* [DOCUMENT TEXT]:
+++

I'd like to humblebrag about having an overactive imagination and an secret idea factory that throw out shooting star visions like so much metameme mana from heaven. 

Nope.  For me, I keep several books and files around so I can jot down some ideas. I don't judge them, I only record them.  I just wish mine were as cool looking as Guillermo Del Toro's sketchbook. Now there's a walking idea man!

When time opens up in my schedule, I look them over and see if any of them catch my eye. With some distance between inspiration and assessment, I find that my opinion changes over time. A lame dramatic idea might now be a fun comedy piece, or something great is just repeat idea that I covered somewhere else.

I'm not a slave to these note, though. Sometimes a good idea just spins out of a conversation or a daydream. It doesn't hurt that some of these conversations are with other creative people. I'm sure John Grisham finds his muse reading the Daily Business Review.

Me, not so much.

There are times when I take on a challenge and a deadline to see what I come up with. Submitting to an open call for a themed anthology has indefinably make you stretch your imaginary muscles.

+++

* [ROWS]:

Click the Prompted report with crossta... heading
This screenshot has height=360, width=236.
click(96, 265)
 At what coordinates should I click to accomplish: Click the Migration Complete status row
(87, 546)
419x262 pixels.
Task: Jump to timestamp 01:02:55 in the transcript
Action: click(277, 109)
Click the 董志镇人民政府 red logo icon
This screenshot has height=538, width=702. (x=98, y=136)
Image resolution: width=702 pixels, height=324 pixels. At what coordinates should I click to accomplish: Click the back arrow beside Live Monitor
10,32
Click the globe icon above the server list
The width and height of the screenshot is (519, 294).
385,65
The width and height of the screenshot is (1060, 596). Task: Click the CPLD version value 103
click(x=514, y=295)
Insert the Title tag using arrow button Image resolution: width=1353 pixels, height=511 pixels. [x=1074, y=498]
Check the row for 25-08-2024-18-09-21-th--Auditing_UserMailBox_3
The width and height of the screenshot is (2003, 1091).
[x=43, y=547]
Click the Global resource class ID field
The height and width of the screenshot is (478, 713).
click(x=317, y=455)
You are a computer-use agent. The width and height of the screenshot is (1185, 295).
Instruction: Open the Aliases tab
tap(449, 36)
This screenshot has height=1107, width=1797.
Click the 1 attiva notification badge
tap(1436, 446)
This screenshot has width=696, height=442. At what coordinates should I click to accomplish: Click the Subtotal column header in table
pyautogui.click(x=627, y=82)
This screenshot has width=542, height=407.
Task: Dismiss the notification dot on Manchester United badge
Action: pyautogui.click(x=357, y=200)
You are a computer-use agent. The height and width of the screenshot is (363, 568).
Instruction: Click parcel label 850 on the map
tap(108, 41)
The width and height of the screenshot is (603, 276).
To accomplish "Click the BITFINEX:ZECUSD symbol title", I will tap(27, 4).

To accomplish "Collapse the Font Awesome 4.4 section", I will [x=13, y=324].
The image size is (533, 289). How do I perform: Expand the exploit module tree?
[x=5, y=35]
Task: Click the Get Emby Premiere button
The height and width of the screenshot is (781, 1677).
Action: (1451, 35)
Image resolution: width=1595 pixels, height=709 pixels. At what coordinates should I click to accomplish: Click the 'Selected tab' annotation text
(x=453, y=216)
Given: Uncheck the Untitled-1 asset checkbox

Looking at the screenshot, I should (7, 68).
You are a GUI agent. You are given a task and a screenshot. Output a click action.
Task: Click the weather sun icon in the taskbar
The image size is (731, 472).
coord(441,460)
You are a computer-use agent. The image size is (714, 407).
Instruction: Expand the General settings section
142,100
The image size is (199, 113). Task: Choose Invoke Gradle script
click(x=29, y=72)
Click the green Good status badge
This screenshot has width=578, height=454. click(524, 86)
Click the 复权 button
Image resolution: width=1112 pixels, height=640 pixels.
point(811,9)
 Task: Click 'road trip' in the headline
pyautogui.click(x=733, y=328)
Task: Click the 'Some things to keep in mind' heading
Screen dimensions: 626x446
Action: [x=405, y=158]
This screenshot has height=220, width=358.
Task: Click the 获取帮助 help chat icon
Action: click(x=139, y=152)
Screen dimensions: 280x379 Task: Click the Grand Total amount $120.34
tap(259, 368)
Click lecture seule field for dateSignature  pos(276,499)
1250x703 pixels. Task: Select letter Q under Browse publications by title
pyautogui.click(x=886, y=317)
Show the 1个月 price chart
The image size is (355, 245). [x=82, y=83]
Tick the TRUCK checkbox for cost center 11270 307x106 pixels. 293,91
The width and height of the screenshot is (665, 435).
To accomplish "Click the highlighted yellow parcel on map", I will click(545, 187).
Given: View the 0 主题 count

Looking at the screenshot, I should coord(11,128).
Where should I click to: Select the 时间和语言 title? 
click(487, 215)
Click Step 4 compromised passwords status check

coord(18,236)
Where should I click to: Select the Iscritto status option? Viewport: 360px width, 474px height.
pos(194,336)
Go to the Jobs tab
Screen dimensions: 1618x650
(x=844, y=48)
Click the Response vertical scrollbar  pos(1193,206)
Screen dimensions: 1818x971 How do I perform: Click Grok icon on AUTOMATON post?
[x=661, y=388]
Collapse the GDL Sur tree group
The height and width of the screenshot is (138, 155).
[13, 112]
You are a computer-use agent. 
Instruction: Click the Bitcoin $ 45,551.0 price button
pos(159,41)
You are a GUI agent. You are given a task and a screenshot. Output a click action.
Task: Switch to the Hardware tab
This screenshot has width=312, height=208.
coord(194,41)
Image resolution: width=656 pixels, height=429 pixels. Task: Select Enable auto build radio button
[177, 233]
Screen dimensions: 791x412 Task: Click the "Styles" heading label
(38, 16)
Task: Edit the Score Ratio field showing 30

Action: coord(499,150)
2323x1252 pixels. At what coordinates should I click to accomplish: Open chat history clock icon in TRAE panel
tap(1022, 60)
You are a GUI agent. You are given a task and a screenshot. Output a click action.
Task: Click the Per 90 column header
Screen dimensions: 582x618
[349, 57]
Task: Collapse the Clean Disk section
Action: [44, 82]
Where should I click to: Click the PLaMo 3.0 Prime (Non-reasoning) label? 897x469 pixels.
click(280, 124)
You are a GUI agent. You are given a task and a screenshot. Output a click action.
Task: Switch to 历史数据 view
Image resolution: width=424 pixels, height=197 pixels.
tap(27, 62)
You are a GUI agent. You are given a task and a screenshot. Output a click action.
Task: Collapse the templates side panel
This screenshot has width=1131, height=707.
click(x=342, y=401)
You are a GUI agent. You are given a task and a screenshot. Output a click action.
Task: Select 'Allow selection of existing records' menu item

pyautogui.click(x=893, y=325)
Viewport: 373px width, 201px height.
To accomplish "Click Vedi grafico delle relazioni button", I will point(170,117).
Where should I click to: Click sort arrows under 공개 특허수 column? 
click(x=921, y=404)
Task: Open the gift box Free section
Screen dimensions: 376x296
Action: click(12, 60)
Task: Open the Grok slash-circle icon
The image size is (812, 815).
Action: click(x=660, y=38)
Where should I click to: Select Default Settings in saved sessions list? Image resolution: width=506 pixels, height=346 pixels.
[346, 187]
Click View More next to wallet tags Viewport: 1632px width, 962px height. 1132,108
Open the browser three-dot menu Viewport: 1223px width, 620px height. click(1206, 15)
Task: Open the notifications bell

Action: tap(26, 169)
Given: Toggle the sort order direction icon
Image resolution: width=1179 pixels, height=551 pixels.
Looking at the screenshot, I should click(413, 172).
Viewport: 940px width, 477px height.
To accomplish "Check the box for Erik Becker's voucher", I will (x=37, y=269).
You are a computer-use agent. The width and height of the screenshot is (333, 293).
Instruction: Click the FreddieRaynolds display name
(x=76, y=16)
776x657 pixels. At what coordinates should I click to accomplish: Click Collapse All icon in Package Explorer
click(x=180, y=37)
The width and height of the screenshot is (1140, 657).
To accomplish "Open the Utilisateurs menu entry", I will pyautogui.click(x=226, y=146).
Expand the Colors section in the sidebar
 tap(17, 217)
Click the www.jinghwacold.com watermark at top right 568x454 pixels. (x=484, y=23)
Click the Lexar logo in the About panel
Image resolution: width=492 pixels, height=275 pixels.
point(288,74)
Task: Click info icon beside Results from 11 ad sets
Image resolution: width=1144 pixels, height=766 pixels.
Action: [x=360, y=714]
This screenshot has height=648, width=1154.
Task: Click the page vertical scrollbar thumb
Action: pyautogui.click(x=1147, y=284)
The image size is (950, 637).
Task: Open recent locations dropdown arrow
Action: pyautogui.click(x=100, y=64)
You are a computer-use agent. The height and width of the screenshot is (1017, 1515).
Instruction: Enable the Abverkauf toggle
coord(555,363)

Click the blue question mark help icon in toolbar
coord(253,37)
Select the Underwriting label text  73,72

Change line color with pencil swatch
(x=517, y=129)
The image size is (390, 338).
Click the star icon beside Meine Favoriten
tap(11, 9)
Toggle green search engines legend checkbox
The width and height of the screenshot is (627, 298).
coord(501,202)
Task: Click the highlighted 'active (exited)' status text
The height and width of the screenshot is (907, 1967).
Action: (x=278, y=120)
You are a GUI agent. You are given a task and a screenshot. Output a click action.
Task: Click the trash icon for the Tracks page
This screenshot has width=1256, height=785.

+++

* [TASK REQUIREMENTS]:
1. In the essay on collecting ideas, whose sketchbook does the writer wish their own notes looked like?
2. Decide whether each statement agrees with the essay on collecting ideas, and quote the words that settle it: (a) The writer judges each idea at the moment of writing it down. (b) The writer's opinion of an idea can change over time. (c) Some of the conversations that produce ideas are with other creative people.
3. Pick up the essay on collecting ideas after its final sentence and keep writing.

* [TASK RESULTS]:
1. Guillermo Del Toro's.

2.
(a) No: "I don't judge them, I only record them."
(b) Yes: "I find that my opinion changes over time."
(c) Yes: "some of these conversations are with other creative people."

3.
And sometimes you have to have faith in yourself to go down the rabbit hole. Sometimes you have to figure out what works by actually putting in some elbow grease and crossing your fingers before you hit the switch.






Friday, February 1, 2013

Finish the book, not the senten–

Hemingway did this shit, so listen up.

Writing in a lot of ways is like exercise or gardening. Even if you enjoy it as a hobby, it's hard get in that harness and start pulling.

Sometimes I'm staring at a whole blank page, and other times it's the white space near the bottom. For me, it's been easier to pick up where I left off than start from scratch.  So what I do is try to leave a sentence half finished so when I get back, there's a jumping off point.

It's tough to do at first. I'm always afraid that I forget where I was going.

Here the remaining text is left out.